„Nachhaltigkeit ist für uns kein Modethema“
Im Gespräch: Vanda Rothacker und Carola Schroeder
„Nachhaltigkeit ist für uns kein Modethema“
Union Investment bescheinigt Mercedes-Benz die beste Corporate Governance im Dax und fordert mehr Unabhängigkeit in Aufsichtsräten
Von Sabine Wadewitz, Frankfurt
Mercedes-Benz hat es im aktuellen Corporate-Governance-Ranking der Fondsgesellschaft Union Investment aufs Siegertreppchen geschafft. Dabei hat der Automobilkonzern kräftig aufgeholt, ist um sieben Stufen nach oben gerückt und damit der Shootingstar im Dax. Der vorjährige Klassenbeste Deutsche Börse liegt wenig abgeschlagen auf Platz 2. RWE, zuvor neben der Börse in Spitzenposition, landete diesmal auf Rang 4. Schlusslichter sind wie im Vorjahr die Porsche AG und die Porsche Automobil Holding.
Wie aus dem Ranking von Union Investment weiter hervorgeht, gab es einzelne signifikante Platzwechsel. Deutlich nach oben gearbeitet hat sich neben Mercedes auch Henkel. Beiden Konzernen wird u.a. bescheinigt, dass sie Nachhaltigkeitskriterien in den Long-Term-Incentives der Vorstandsvergütung etabliert haben. Mercedes punktet zudem durch bessere Entlastungsergebnisse auf der Hauptversammlung. Bei Henkel sei der Vorsitz im Prüfungsausschuss mit einem unabhängigen Aufsichtsratsmitglied besetzt worden.
Adidas fällt zurück
Die größten Absteiger im Dax sind Adidas (um 9 Stufen auf Platz 17), Vonovia (8 Stufen auf 13), Deutsche Telekom und Deutsche Bank (jeweils 7 Stufen auf 11 bzw. 12). Punktabzug bekamen diese Unternehmen auch wegen des unzureichenden Frauenanteils im Vorstand und/oder in den beiden Ebenen darunter.

→ Aufgaben:
1. Beantworte anhand des Artikels über das Governance-Ranking kurz diese Fragen:
(a) Um wie viele Stufen ist Mercedes-Benz nach oben gerückt?
(b) Auf welchem Rang landete RWE diesmal?
(c) Auf welchen Platz ist Adidas abgestiegen?
2. Stimmen die folgenden Aussagen mit dem Artikel über das Governance-Ranking überein? Antworte jeweils mit Ja oder Nein und belege die Antwort mit einem wörtlichen Zitat.
(a) Die Porsche AG und die Porsche Automobil Holding bildeten schon im Vorjahr das Schlusslicht.
(b) Vonovia ist auf Platz 11 abgerutscht.
(c) Bei Henkel hat ein unabhängiges Aufsichtsratsmitglied den Vorsitz im Prüfungsausschuss übernommen.
3. Gib aus dem Artikel über das Governance-Ranking den Abschnitt von „Adidas fällt zurück“ bis einschließlich „beiden Ebenen darunter.“ wortgetreu wieder.

→ Gegebene Daten:
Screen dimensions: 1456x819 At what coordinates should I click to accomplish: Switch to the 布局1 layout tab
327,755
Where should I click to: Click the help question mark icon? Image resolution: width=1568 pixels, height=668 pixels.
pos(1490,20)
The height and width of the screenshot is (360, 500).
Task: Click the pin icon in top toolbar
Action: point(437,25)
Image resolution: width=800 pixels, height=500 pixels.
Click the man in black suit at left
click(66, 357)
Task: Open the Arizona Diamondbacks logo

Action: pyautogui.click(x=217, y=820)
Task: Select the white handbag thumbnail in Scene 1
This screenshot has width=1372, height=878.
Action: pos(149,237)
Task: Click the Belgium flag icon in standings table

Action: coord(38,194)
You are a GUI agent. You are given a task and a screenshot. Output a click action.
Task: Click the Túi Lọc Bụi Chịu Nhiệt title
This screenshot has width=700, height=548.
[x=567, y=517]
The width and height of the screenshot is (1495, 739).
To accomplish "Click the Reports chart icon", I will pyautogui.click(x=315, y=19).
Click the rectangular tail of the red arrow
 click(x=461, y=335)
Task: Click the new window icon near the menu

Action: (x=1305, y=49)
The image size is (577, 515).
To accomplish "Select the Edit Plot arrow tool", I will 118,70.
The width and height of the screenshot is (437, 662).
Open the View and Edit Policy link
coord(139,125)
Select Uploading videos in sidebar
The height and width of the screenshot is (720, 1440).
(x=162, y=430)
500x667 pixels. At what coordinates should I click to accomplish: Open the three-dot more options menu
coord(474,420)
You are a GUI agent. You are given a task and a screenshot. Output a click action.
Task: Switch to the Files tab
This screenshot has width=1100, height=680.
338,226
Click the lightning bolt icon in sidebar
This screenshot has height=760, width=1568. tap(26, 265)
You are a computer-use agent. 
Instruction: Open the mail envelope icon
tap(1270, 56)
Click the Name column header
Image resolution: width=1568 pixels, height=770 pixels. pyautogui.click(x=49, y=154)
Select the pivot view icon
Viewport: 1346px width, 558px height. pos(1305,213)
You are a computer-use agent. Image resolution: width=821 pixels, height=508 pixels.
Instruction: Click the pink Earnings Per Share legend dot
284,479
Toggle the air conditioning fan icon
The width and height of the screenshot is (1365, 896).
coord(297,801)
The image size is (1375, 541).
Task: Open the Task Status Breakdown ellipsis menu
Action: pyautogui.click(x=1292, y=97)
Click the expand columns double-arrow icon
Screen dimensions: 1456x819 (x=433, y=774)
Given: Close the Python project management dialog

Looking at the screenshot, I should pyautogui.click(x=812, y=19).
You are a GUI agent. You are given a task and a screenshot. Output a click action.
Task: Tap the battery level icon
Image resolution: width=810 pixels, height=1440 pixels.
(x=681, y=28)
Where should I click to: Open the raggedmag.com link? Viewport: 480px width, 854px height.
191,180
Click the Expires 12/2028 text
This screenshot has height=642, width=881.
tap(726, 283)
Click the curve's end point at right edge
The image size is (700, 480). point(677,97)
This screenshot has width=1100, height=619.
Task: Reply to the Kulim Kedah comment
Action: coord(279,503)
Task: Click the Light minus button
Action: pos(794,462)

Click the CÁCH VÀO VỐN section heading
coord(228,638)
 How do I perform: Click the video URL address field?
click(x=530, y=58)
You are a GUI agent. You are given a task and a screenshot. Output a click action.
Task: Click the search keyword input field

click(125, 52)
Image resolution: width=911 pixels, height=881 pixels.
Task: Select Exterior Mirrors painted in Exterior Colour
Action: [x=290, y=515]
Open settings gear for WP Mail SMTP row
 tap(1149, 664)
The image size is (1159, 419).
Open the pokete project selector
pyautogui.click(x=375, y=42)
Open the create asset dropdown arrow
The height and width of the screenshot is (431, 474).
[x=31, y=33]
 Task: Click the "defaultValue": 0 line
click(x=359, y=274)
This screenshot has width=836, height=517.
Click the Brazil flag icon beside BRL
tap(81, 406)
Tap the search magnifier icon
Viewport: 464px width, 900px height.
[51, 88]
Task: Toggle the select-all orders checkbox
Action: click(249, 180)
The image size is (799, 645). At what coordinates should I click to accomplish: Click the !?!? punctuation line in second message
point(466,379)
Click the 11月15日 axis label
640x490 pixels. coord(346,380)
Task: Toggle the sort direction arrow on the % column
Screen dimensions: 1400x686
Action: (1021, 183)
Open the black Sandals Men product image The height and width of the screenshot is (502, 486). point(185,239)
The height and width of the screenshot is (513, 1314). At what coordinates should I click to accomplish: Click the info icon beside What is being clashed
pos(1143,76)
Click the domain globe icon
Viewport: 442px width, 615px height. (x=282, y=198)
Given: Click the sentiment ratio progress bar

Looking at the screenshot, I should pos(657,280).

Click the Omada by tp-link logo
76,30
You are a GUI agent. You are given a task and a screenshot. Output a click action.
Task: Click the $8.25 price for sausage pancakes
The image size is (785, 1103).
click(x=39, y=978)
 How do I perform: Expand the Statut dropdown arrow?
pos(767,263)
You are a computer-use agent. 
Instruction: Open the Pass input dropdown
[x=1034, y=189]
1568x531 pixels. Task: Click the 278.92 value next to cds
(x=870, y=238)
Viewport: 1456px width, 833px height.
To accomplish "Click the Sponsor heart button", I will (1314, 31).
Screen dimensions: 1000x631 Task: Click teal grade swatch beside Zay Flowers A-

→ Lösungen:
1.
(a) Um sieben Stufen.
(b) Auf Rang 4.
(c) Auf Platz 17.

2.
(a) Ja: „Schlusslichter sind wie im Vorjahr die Porsche AG und die Porsche Automobil Holding.“
(b) Nein: „Vonovia (8 Stufen auf 13)“
(c) Ja: „Bei Henkel sei der Vorsitz im Prüfungsausschuss mit einem unabhängigen Aufsichtsratsmitglied besetzt worden.“

3.
Adidas fällt zurück
Die größten Absteiger im Dax sind Adidas (um 9 Stufen auf Platz 17), Vonovia (8 Stufen auf 13), Deutsche Telekom und Deutsche Bank (jeweils 7 Stufen auf 11 bzw. 12). Punktabzug bekamen diese Unternehmen auch wegen des unzureichenden Frauenanteils im Vorstand und/oder in den beiden Ebenen darunter.